* REQUIREMENT *
Reproduce the stretch of the post on creating compelling characters from "Sunday, September 5, 2010" through "Guide to Fiction)", keeping every word and punctuation mark unchanged.

Sunday, September 5, 2010

CREATING COMPELLING CHARACTERS

by Jodie Renner, editor and author

“The first thing that makes a reader read a book is the characters.” – John Gardner

“Living, vibrating human beings are still the secret and magic formula of
great and enduring fiction.” Lajos Egri


You can have a great premise and riveting plot, but if your characters are weak, boring, or undeveloped, your book will be quickly rejected by agents and acquisition editors. As Elizabeth Lyon points out, “Characterization is the bedrock of fiction and the reason most people read it. What endures in our hearts and minds over time is the heroes, heroines, and villains. Less often do we recall their plots. The fiction writer’s greatest challenge is character development.” (A Writer’s Guide to Fiction)

You should spend as much or more time on developing your characters as on creating an interesting plot. As Ingermanson and Economy so aptly put it, “If you want to write truly memorable fiction, your best bet is to start with a wonderful character, one who leaps off the page and into your reader’s mind. A great character feels completely real, with a past, a present, and a future….

Fiction writers spend enormous amounts of time developing and getting to know their characters, imagining complicated life histories and digging deep to find plausible motivations. This is not wasted time! If you don’t know your characters, then your readers won’t either.”

* RECORD EXCERPTS *
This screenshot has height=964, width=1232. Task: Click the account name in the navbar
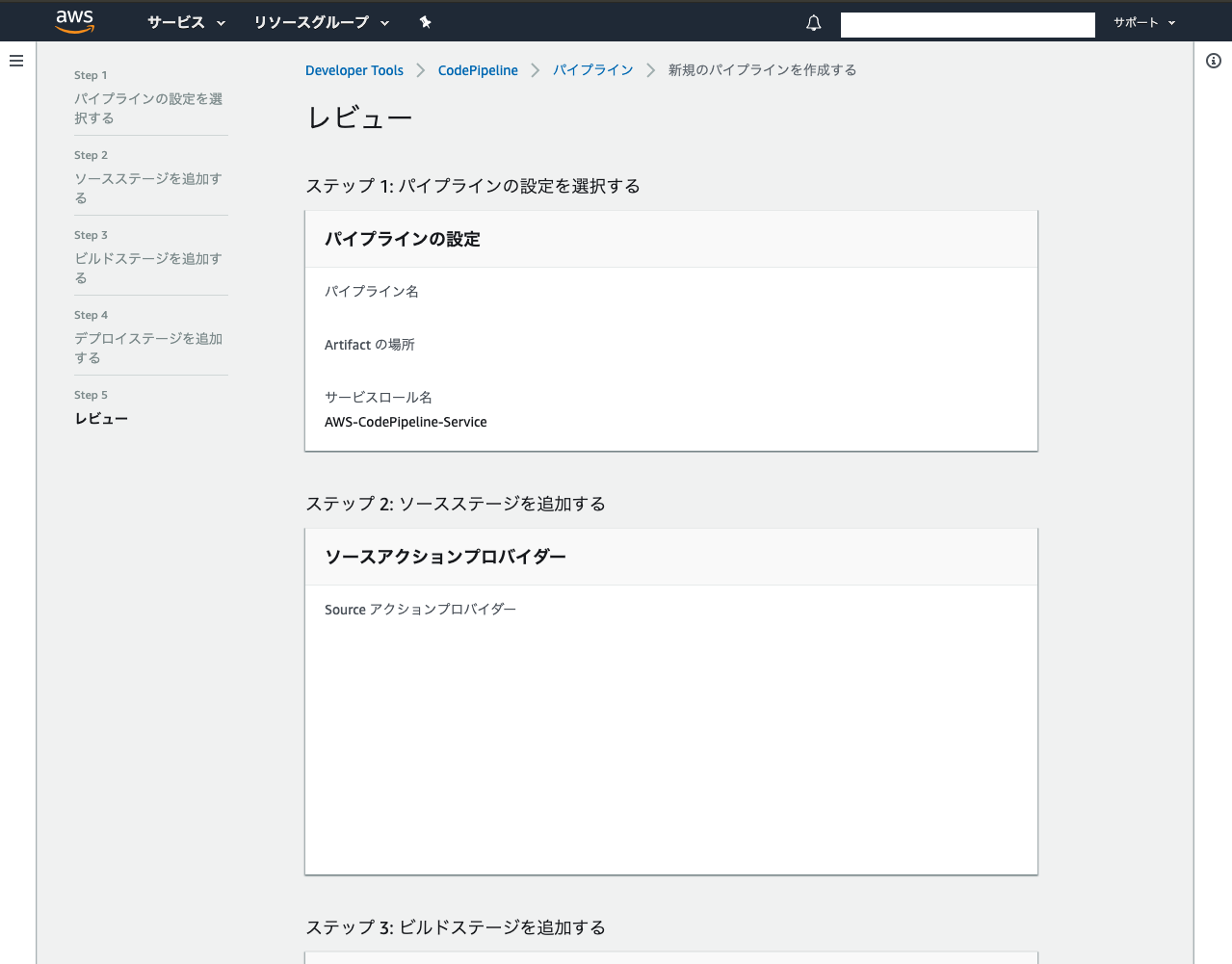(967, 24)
==
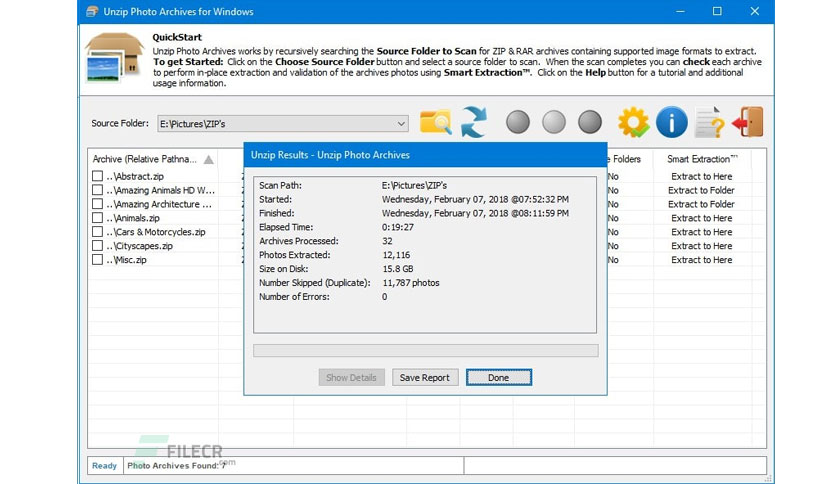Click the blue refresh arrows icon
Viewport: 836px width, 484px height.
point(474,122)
--
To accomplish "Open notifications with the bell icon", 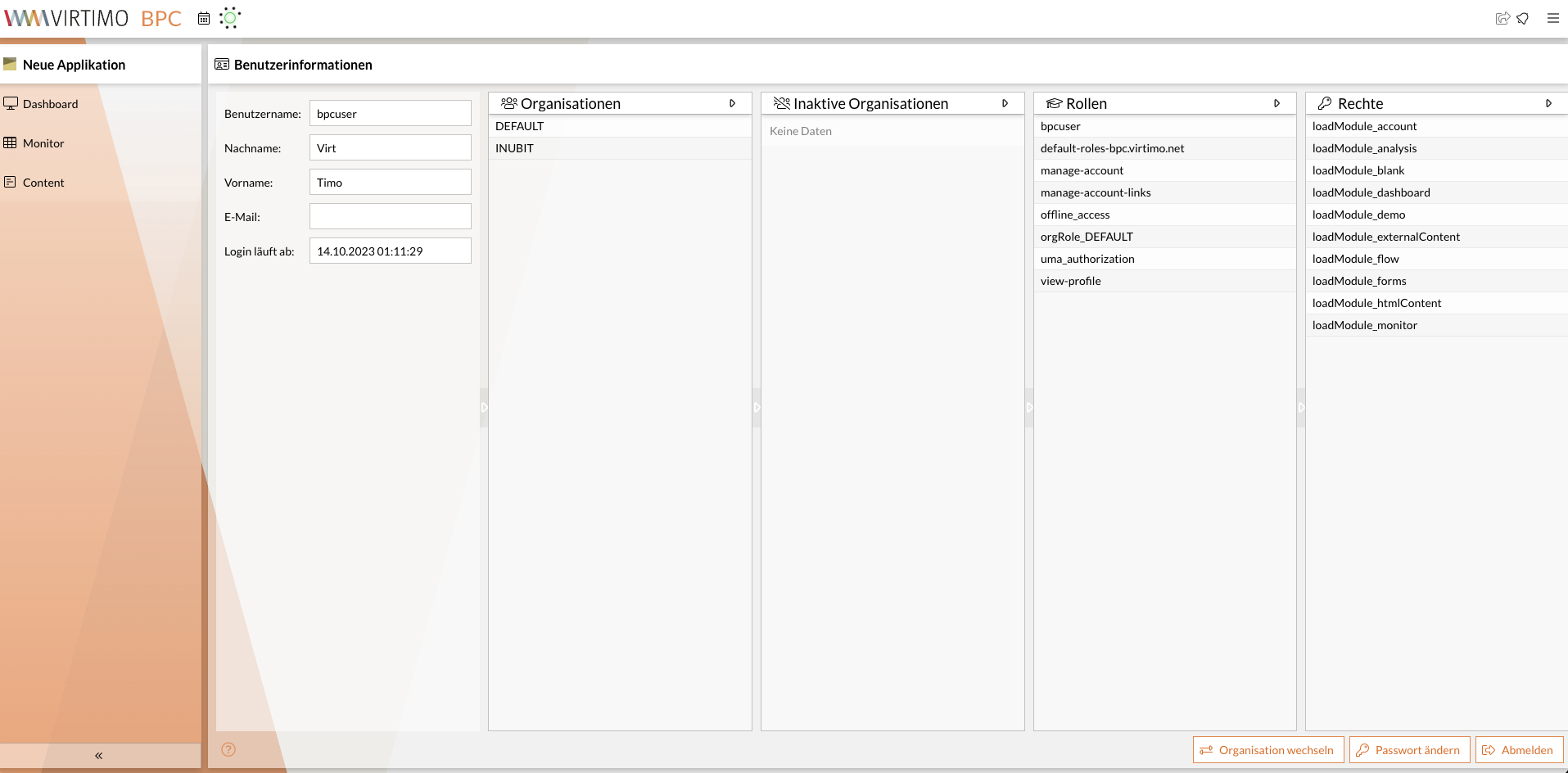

* YOUR SOLUTION *
Sunday, September 5, 2010

CREATING COMPELLING CHARACTERS

by Jodie Renner, editor and author

“The first thing that makes a reader read a book is the characters.” – John Gardner

“Living, vibrating human beings are still the secret and magic formula of
great and enduring fiction.” Lajos Egri


You can have a great premise and riveting plot, but if your characters are weak, boring, or undeveloped, your book will be quickly rejected by agents and acquisition editors. As Elizabeth Lyon points out, “Characterization is the bedrock of fiction and the reason most people read it. What endures in our hearts and minds over time is the heroes, heroines, and villains. Less often do we recall their plots. The fiction writer’s greatest challenge is character development.” (A Writer’s Guide to Fiction)